Me too, it's fantastic. I'm particularly fond of his rendition of Starman and Life on Mars(but now that I think about it they are also some of my favorite Bowie songs period, so....)

Actually, the Life Aquatic Soundtrack is just fantastic all the way. Bowie, Devo, Iggy Pop, Zombies, Scott Walker, and the score was composed by Mark Mothersbaugh(who was in Devo). Truly great. But enough thread drift...

I'd have to agree that Ziggy is Bowie's top piece of work. There are other albums that are just as great. The Man Who Sold the World rocks harder, and Hunky Dory has some better songs, but due to it's composition, Ziggy is boss. It's just such a well rounded experience.

berk
11-22-2007, 08:18 PM
Hah - I never noticed that Rick said he didn't like Lady Stardust either - another of my faves! Love that piano, is that Ronson or Bowie? I think I can hear that style on Lou Reed's Transformer, too, which they produced IIRC.

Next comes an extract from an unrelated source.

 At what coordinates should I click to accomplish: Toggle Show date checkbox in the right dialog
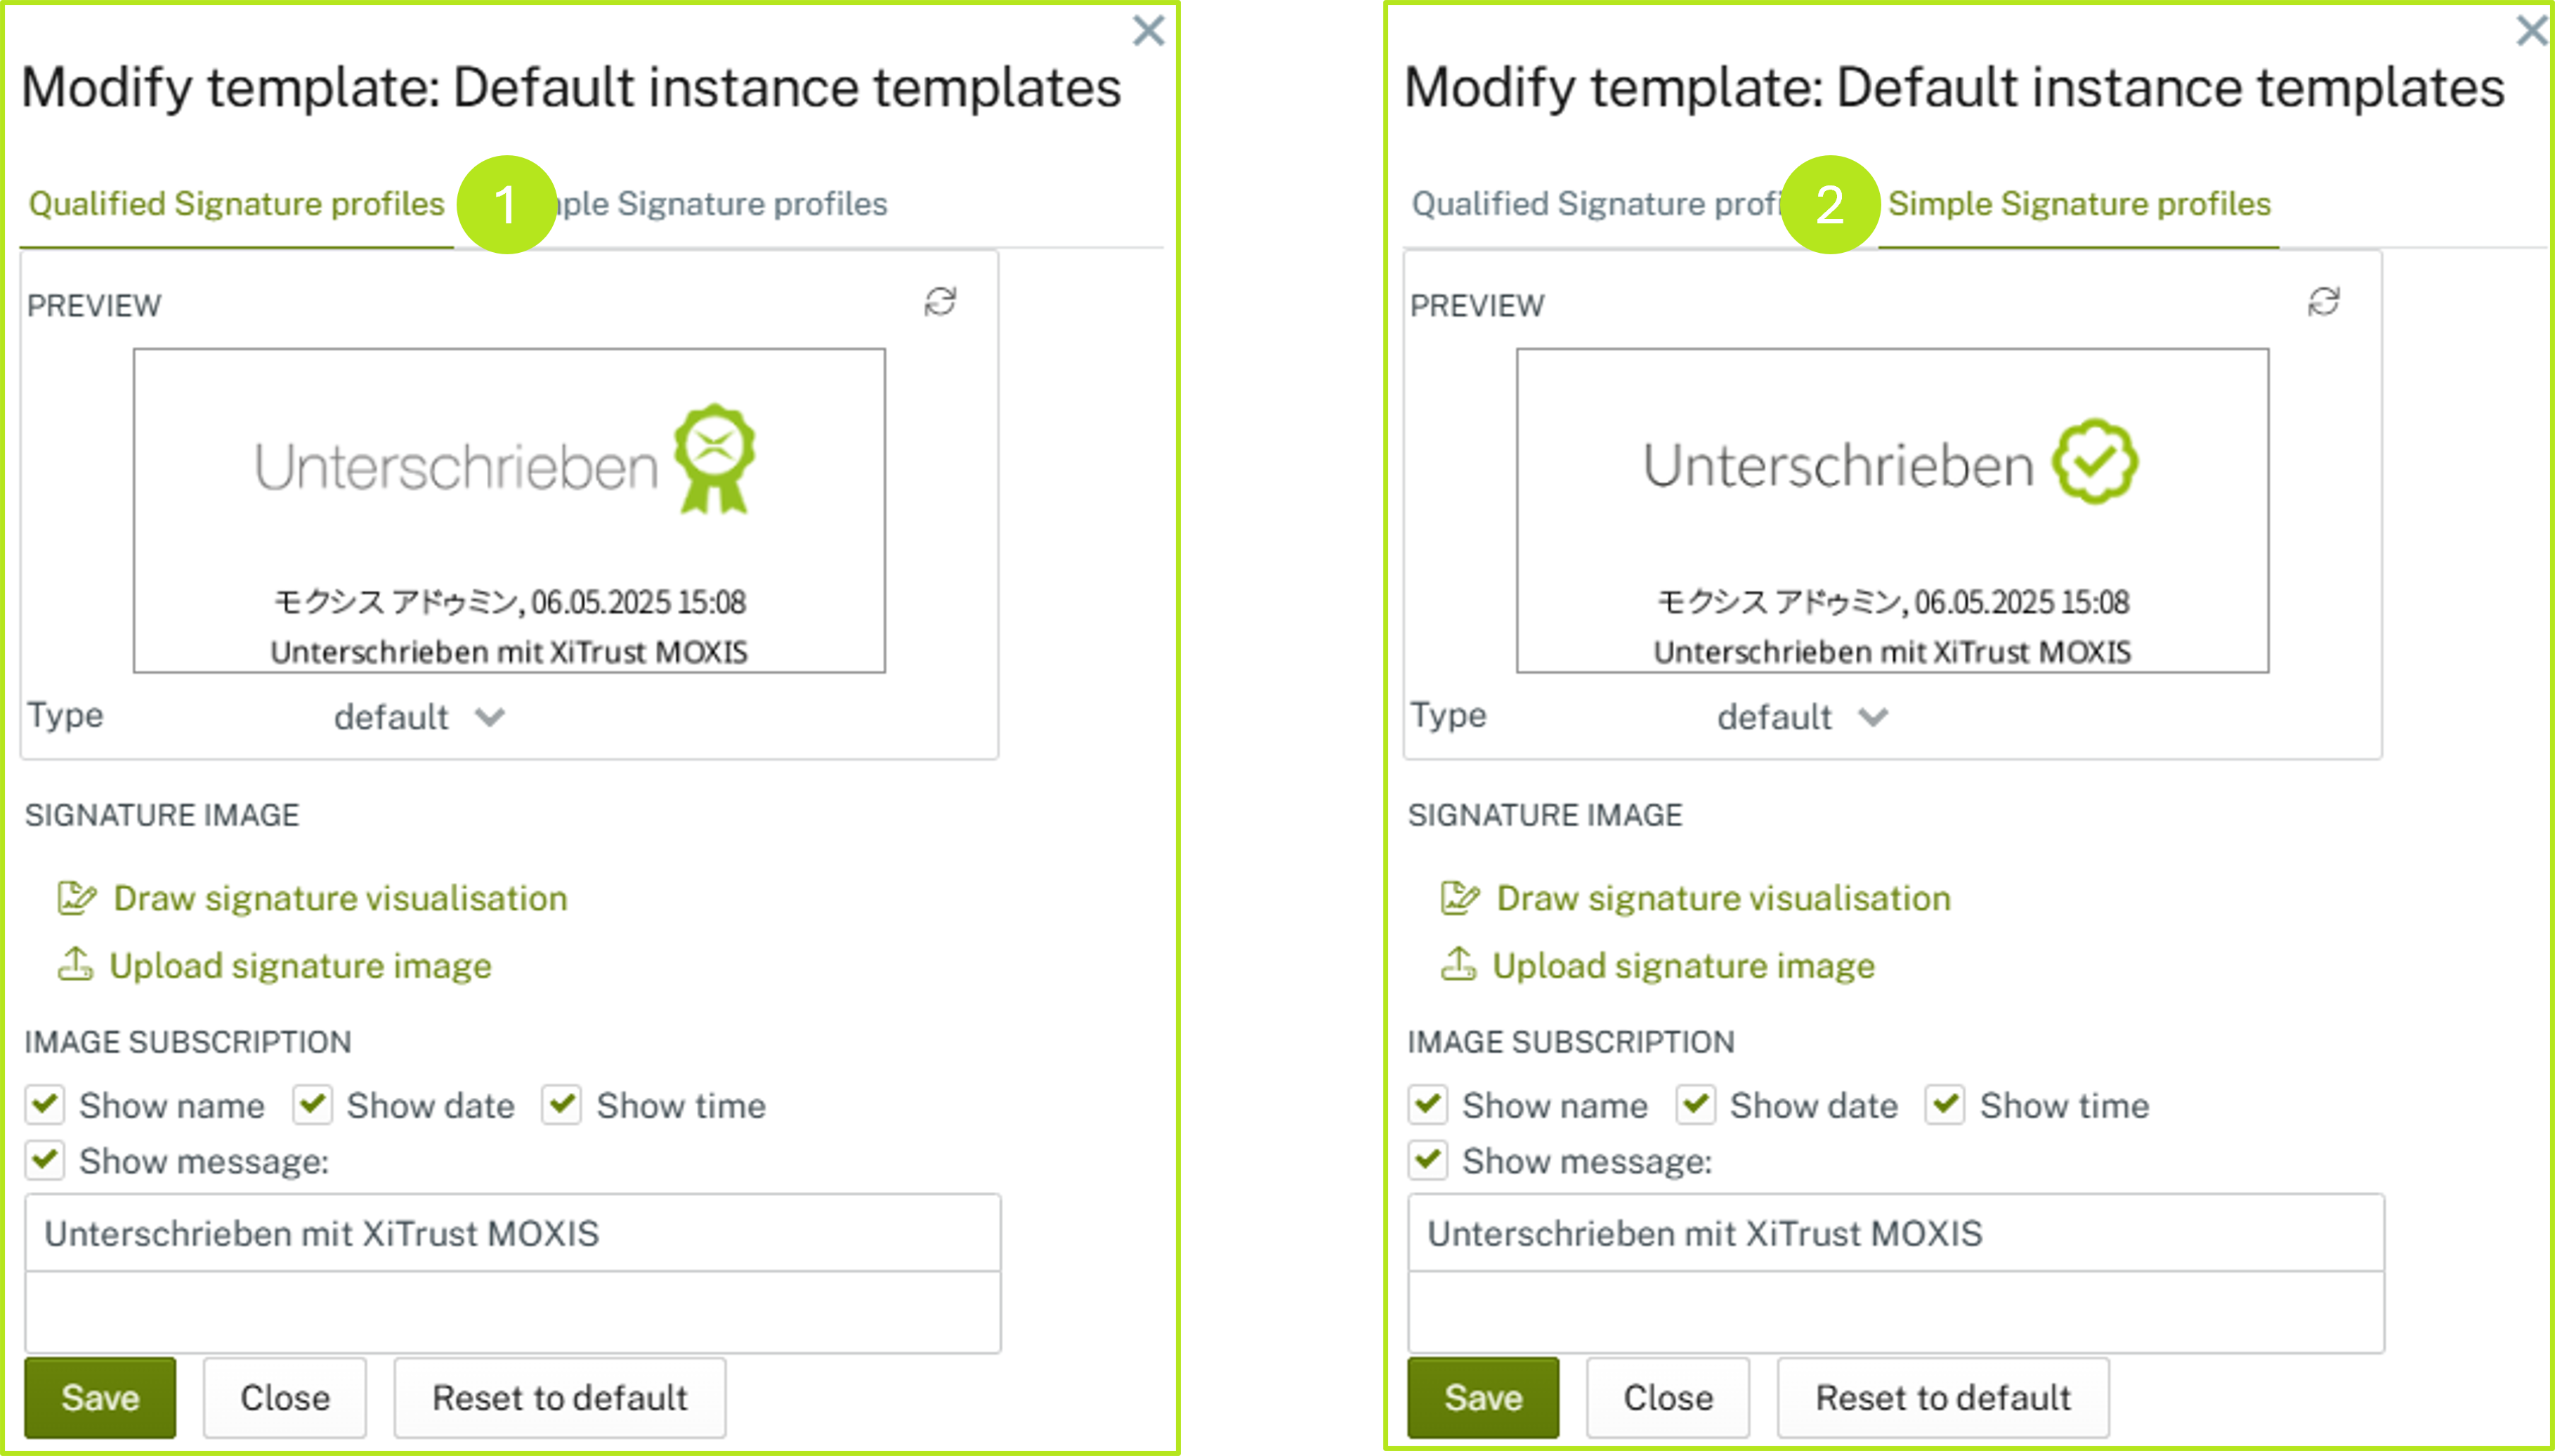pos(1696,1105)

I'm listening to the cd right now, and it's so annoying that I can barely hear some of the more subtle guitar parts, like that lovely little rising guitar line in Starman, right when Bowie sings the word "Starman". Very inferior to the vinyl sound, IMO.

Gary_B
11-22-2007, 08:55 PM
I listened to Ziggy Stardust quite a bit in my early teens and loved Station to Station in my late teens. I was really turned off by Bowie's drift to more poppy sounds and hated Lets Dance and China Girl when they were first getting air time. A woman who worked for me used to play some collection of his that had the songs arranged chronologically and it was like you could hear the music suck more and more as it wore on.